The healthcare industry uses four types of robots to improve the current standard of care, according to GlobalData, a leading data and analytics company.
The company’s latest report ‘Robotics in Healthcare - Thematic Research’, states that robots help humans to do things that they may not have been able to do in the past, or do things quicker and with fewer errors.
Listed below are the leading medical robots, as identified by GlobalData.
Major manufacturers are increasing their R&D efforts within robotic surgical systems. The overall market is currently dominated by Intuitive Surgical, but the landscape is rapidly changing. The entrance of major manufacturers such as Johnson & Johnson and Medtronicare is bolstering the medtech surgical robotics market.
There are specific product lines from each company focusing on individual therapeutic areas for minimally invasive robotic surgery. Specific companies have remarkably distinct operation methods, as seen with Intuitive Surgical compared to TransEnterix. Intuitive has built-in chips to determine the use of their disposable accessories, and TransEnterix’s attachments are reusable.
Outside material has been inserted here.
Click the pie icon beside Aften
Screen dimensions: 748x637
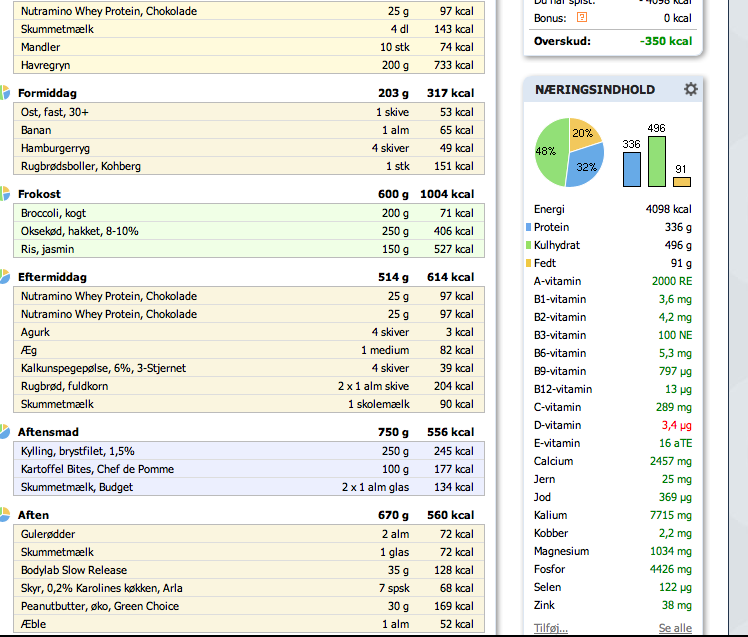[x=5, y=515]
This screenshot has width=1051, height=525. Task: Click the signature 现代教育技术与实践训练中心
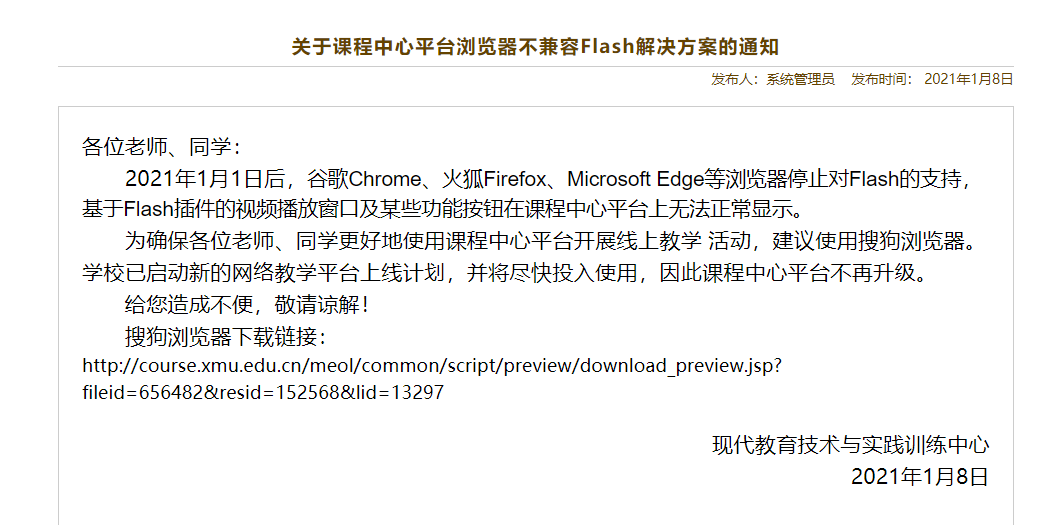(851, 445)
The exoskeleton market is one of the fastest growing segments in robotics. Advances in brain-machine connectivity will impact the evolution of exoskeletons. The leading companies in the field are Cyberdyne, ReWalk Robotics, and Ekso Bionics.
Cyberdyne’s Hybrid Assistive Limb (HAL) exoskeleton, which uses sensors placed on the skin to detect small electrical signals in the patient’s body and respond with movement at the joint, are designed to assist patients rehabilitate from conditions leading to lower limb disorders, including spinal cord injuries and strokes.
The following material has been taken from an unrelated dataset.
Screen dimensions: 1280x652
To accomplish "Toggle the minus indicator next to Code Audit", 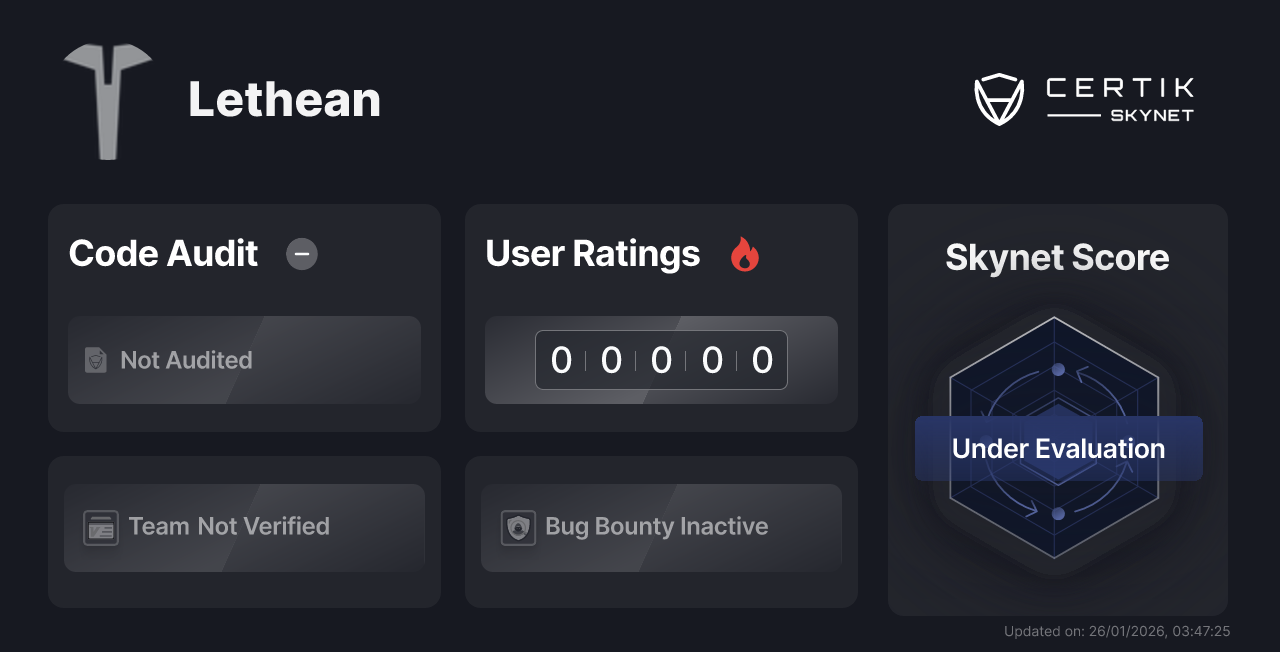I will click(x=301, y=254).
The number of robots used to provide care and support to elderly and disabled patients is currently very low, but is expected to increase significantly over the next decade, particularly in countries such as Japan, which is facing a predicted shortfall in the number of available caregivers. Initial use cases for these products are relatively simple, such as helping people get into and out of bed, but they will increasingly be called upon to perform more complex tasks, from reminding patients when to take medication to providing emotional support.
Another expected use case for care robots is to assist nurses with the multitude of tasks that they perform on an hourly basis. Many of these tasks are simple but vital, such as taking blood, recording temperature, or improving patient hygiene. Products like the Robear Japanese, developed by research institute RIKEN and Sumitomo Riko, are already assisting patients and nurses in Japan.
Hospital robots, like Aethon’s TUG autonomous mobile robot, can be used to deliver medications, laboratory specimens, or other sensitive material within a hospital environment. TUG can navigate using a built-in map and an array of on-board sensors.
Among the big medical equipment makers, GE, McKesson, and Siemens are also manufacturing hospital robots. An industry outsider, iRobot, teamed up with InTouch Health, to create a robot that is specifically made for hospitals.
Robots have been designed to disinfect hospital devices and equipment. One company that is showing a lot of promise in this market is Xenex, which has created a robot that disinfects using pulsed Xenon light and can disinfect an entire patient room in less than 20 minutes.